Tool a while to get the hang of all the "sirs" & "ma'ams" & waving at the hoi polloi from the back of what looks like a 1960s Morris but, hey, we're adaptable.

Mandawa     3 nights
Bikaner        1
Jaisalmer    3
Jodhpur    2
Ranakpur    1
Udaipur    3
Bundi        4
Pushkar        2
Jaipur        3
Agra        1

If you want an idea of price, names of agents etc contact us.

Wednesday, 1 July 2009

How to start , what a dumb title & other guff


Hi, thankyou so much for passing by, I'm really glad to have finally get this going.

It's now about 7 weeks into our trip & I've finally had time to start to write. I've written a couple of things today at the hotel & posted them here at the internet café near the clocktower in Jodhpur central market. I've a bellyful of Makhatani Special Lassi & a head full of ideas but lilited time as we've a rooftop bar to visit around sunset.

We both hope you enjoy what follows, we don't intend to run a chronological diary or the trip as we've already done so much but will post bits & pieces as we write. There's a rough Rajastani schedule in one post & I'll try & include days where I can.

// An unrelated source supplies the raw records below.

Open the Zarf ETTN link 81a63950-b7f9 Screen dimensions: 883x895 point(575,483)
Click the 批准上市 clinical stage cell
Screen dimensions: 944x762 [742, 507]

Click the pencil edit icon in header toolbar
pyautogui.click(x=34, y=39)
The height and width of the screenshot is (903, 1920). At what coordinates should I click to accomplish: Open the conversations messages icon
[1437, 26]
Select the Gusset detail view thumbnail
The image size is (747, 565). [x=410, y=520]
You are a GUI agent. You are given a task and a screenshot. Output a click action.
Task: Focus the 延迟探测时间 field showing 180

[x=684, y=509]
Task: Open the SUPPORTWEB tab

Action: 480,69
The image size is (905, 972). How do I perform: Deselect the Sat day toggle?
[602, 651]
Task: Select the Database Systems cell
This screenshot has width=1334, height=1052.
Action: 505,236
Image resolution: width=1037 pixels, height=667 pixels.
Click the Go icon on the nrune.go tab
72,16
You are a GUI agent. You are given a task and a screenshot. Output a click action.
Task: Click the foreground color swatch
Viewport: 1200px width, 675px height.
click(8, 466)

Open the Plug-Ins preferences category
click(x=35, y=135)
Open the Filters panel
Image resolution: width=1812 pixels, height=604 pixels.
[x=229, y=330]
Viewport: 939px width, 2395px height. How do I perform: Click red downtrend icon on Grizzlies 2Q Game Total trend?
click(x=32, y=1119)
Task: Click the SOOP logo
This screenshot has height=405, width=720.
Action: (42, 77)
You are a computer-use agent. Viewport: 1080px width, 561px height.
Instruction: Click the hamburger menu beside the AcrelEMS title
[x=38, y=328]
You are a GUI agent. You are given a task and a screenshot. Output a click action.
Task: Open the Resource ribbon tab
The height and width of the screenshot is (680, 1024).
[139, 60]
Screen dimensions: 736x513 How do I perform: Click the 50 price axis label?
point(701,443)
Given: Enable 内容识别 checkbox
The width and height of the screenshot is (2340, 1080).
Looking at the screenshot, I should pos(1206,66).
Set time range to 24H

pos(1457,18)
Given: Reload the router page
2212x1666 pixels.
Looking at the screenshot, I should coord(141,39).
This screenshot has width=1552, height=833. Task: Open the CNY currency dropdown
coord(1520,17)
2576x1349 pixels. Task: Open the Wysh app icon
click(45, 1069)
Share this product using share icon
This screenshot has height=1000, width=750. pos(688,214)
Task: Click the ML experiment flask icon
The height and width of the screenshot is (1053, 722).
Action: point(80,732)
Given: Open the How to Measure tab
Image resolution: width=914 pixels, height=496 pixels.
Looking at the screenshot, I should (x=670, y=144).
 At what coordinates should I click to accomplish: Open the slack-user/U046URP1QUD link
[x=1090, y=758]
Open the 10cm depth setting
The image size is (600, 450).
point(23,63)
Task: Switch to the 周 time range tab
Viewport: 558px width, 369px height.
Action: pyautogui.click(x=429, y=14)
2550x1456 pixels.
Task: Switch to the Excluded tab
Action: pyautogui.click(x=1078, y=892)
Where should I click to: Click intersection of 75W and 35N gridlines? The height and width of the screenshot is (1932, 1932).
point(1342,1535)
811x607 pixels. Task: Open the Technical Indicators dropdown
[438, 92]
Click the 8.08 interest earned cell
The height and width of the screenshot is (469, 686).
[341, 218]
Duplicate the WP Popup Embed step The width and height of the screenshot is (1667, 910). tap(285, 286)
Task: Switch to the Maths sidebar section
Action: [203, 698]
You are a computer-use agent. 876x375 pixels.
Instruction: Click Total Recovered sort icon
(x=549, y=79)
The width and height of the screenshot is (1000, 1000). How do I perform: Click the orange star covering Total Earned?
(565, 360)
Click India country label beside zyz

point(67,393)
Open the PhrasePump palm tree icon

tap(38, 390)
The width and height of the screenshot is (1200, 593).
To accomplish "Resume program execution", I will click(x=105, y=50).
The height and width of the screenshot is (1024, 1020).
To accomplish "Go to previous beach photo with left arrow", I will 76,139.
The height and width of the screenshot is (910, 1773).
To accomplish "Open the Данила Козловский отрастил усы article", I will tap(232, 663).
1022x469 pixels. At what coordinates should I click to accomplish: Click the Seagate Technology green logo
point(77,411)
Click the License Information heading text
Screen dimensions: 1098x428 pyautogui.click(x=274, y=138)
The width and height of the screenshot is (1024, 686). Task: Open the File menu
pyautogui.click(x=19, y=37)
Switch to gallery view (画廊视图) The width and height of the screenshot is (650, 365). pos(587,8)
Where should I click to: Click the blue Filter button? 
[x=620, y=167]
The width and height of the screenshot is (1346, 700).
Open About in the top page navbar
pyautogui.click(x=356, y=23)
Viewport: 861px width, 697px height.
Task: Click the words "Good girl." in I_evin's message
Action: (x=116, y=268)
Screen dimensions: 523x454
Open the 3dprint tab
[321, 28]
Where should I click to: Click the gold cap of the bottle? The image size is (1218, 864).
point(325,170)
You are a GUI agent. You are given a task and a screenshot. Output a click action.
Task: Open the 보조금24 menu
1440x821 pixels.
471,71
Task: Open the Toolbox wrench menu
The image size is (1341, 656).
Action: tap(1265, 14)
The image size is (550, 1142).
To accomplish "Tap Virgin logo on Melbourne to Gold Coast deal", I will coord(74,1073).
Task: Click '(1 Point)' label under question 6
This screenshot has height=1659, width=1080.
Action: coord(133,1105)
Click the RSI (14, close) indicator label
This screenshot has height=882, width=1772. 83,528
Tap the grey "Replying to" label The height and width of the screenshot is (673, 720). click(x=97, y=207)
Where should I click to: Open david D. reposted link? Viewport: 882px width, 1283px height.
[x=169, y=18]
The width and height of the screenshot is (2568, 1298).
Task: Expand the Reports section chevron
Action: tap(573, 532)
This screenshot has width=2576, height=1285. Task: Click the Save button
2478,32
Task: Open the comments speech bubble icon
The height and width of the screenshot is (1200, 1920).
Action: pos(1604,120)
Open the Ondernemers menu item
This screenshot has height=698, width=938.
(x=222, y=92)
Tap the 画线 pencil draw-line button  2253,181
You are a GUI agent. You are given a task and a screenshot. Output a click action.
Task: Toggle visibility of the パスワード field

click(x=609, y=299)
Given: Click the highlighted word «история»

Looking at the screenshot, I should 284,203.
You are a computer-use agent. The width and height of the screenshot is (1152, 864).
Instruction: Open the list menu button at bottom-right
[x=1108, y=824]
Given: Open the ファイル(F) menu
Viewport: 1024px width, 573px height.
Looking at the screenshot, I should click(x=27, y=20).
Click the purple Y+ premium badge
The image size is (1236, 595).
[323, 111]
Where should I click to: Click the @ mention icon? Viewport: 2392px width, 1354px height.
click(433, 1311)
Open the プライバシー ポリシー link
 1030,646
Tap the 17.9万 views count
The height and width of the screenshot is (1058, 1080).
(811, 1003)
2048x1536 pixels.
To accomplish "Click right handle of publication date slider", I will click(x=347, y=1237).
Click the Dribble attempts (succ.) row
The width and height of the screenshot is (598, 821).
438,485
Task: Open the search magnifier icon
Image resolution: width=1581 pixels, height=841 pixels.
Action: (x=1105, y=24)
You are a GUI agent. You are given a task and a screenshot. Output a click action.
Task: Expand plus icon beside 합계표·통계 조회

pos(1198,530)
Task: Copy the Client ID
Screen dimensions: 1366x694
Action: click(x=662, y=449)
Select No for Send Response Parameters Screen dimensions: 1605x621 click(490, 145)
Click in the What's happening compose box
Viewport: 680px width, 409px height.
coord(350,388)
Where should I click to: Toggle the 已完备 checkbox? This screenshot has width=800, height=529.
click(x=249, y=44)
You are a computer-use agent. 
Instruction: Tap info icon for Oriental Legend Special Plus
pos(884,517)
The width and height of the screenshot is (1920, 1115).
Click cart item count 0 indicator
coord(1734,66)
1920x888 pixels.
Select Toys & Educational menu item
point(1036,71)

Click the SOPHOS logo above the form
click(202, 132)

We'll write about the UK as & when & intersperse those posts whenever, like a box of chocolates, you never know what you're going to get.

Photos & maybe video will be slotted in when I work out how to do that.

Feel free to comment, it'd be great to see what you think

Love, Guy & Carol & Rajastan

Oh yeah, the title, couldn't think of anything better for a UK/India trip so there…. Also despite living dangerously on dodgy real ale & Indian street food I'm getting bigger not smaller…& there was me hoping to catch a dose of something explosive & lose a ¼ of my body weight like people used to in the good old days…Larry you were right!